Element and text position data:
## Begin
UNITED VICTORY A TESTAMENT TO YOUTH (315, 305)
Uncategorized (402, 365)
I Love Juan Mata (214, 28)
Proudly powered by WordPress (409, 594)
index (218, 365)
## End
▶ _Exercise details_
Extract every line of the records above and reproduce each one without alteration.

▶ _Solution to this problem_
UNITED VICTORY A TESTAMENT TO YOUTH (315, 305)
Uncategorized (402, 365)
I Love Juan Mata (214, 28)
Proudly powered by WordPress (409, 594)
index (218, 365)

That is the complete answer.